Martens feels that he has already scored his first success.

“It looks like at least one new dairy operation will be moving to this area and breaking ground yet sometime this year,” he said.

Martens is by no means limiting his recruitment activities to the United States; he also hopes to recruit dairy operators from Europe. Indeed, his near-term plans include traveling to Ireland and England to extol the benefits of dairying in the Midwest to dairy farmers in those countries.

“This region is one of the best places in the world to operate a dairy,” said Martens. “We have plentiful feed supplies, abundant water, good markets, a solid infrastructure and lots of wide-open spaces.” 

Asked if Agropur’s ambition of 40,000 to 50,000 more cows in the southern I-29 Corridor is attainable, Martens said, “If Agropur can come up with a good milk pricing program, certainly it’s possible to reach that goal over the next two to three years.”

“We have taken the additional step of holding meetings between Agropur and some of our major dairy lenders,” said Martens. “The success of these large new dairy operations greatly depends on their lenders.
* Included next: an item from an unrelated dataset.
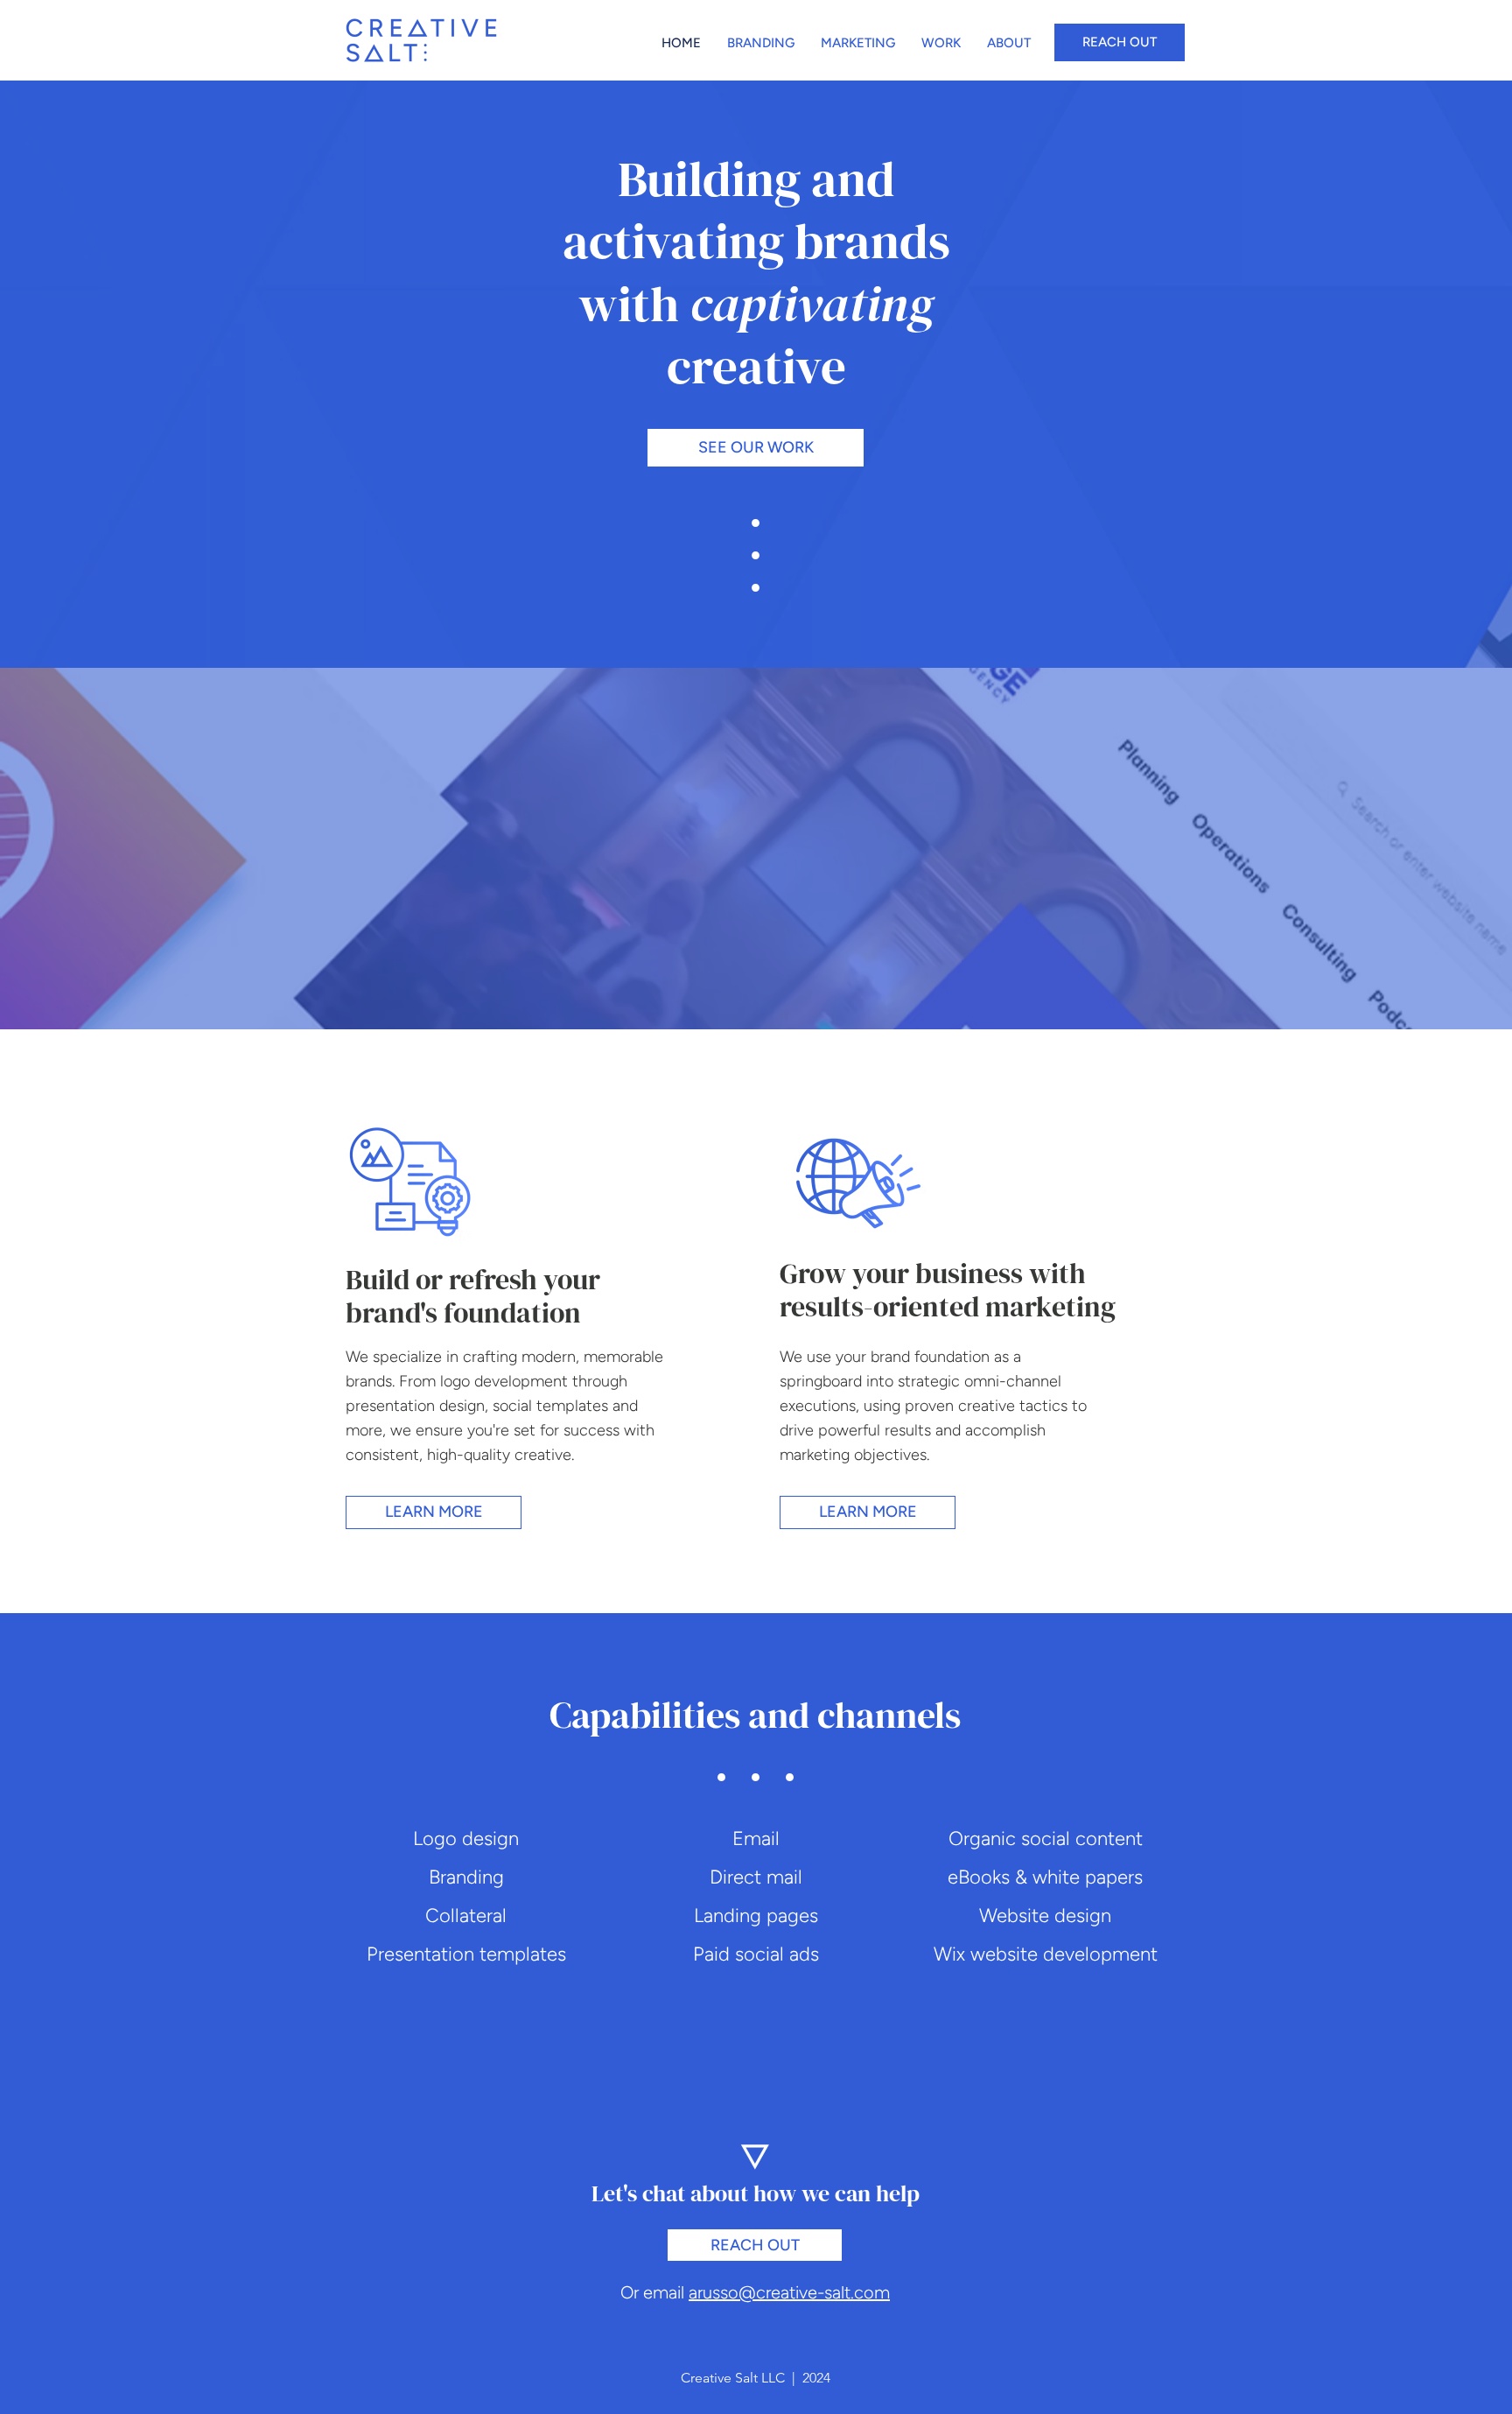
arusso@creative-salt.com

The more lenders understand what’s going on in the dairy business, the better.”

“We’ve been working with building contractors and financial institutions to help dairy operators obtain financing and develop successful business models,” said Czmowski. “But we aren’t just looking for new operators to move to this area; we also hope that some of our current dairy farmers will expand to help fulfill our future milk needs.” 

Czmowski feels that Agropur’s planned expansion will strengthen the region’s dairy industry and its overall economy.

“People in this area understand the benefits of animal agriculture,” he said. “Increasing the number of dairy cows in the southern I-29 Corridor will not only yield big returns for the ag sector, but will also benefit large numbers of people throughout the region.”